EXERCISE BRIEF:
Can you print the stretch of the tumor angiogenesis passage from "Hence, these studies" through "better anti-angiogenic therapies.", word for word?

PROVIDED PASSAGE:
○ ○ ○

Hence, these studies clearly demonstrate involvement of neurotransmitters in tumor angiogenesis; however, most of the studies have been performed mainly in animal models and cell lines. Understanding their relevance to human pathology may aid in the development of better anti-angiogenic therapies.
Other Factors Influencing Tumor Angiogenesis
Nerve growth factor (NGF), brain-derived neurotrophic factor (BDNF), angiogenin (ANG), FGF, TNF-α, TGF-β, hepatocyte growth factor (HGF) and epidermal growth factor receptor (EGF) are important signaling molecules promoting angiogenesis (Table 2, Fig. 2). NGF is a neurotrophic factor that is upregulated in tumor microenvironment of various cancers including breast cancer [77]. NGF, secreted by MDA-MB-231 breast cancer cells, stimulates angiogenesis in vivo after injection of these cells subcutaneously to immunodeficient mice and enhances endothelial cell proliferation, invasion, migration and tubule formation in vitro [77]. Furthermore, NGF enhances secretion of VEGF by breast cancer cells; in vivo administration of anti-VEGF antibody inhibits its angiogenic capacity [77]. In human glioma microvascular endothelial cells, NGF mediates tumor angiogenesis by interaction with α9β1 integrin [80,81,82,83]. Another neurotrophic factor, BDNF has been shown to play a role in tumor angiogenesis. For instance, in chondrosarcoma patients, BDNF and VEGF protein expression is significantly higher which is correlated with tumor stage [74]. Furthermore, BDNF knockdown decreases the expression of VEGF and abolishes angiogenesis in in vitro studies and animal models of chondrosarcoma [74].

○ ○ ○

DATA:
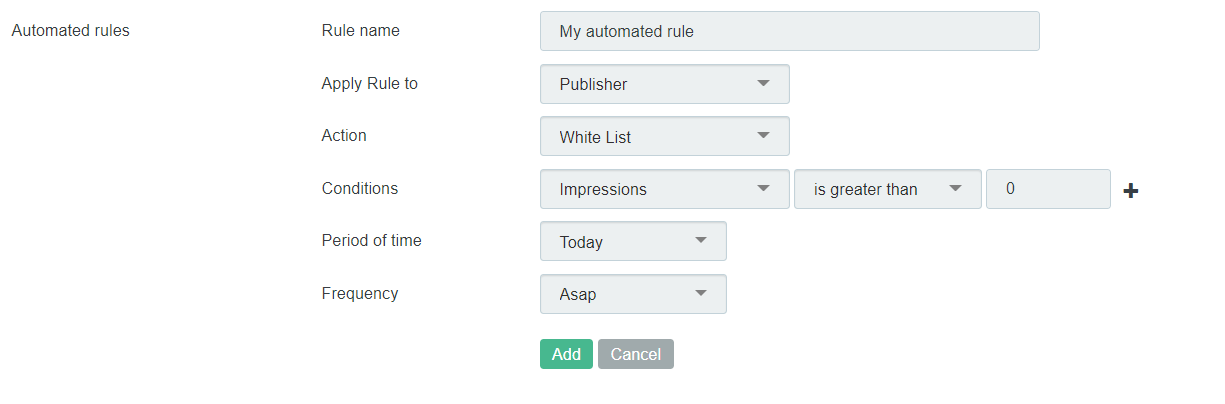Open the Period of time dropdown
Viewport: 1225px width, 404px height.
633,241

○ ○ ○

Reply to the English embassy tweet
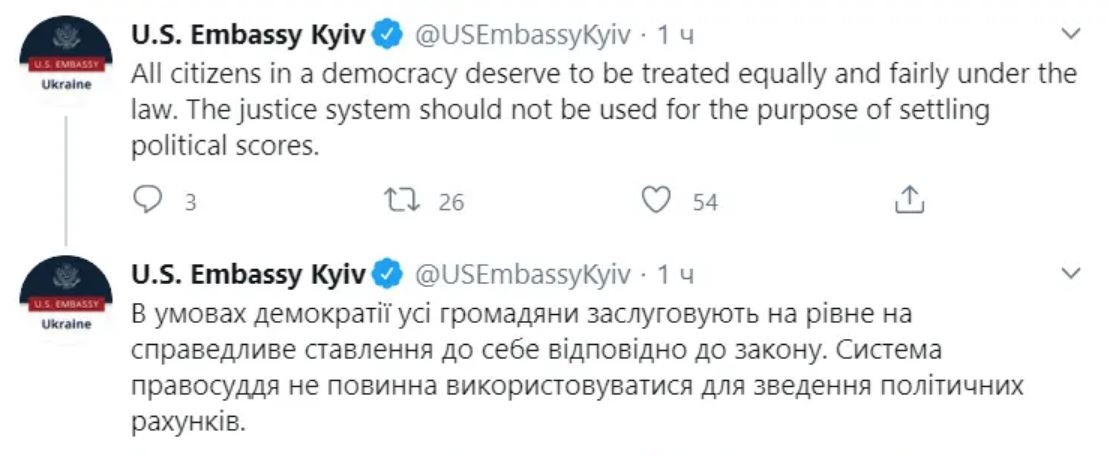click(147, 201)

○ ○ ○

OUTPUT OF THE EXERCISE:
Hence, these studies clearly demonstrate involvement of neurotransmitters in tumor angiogenesis; however, most of the studies have been performed mainly in animal models and cell lines. Understanding their relevance to human pathology may aid in the development of better anti-angiogenic therapies.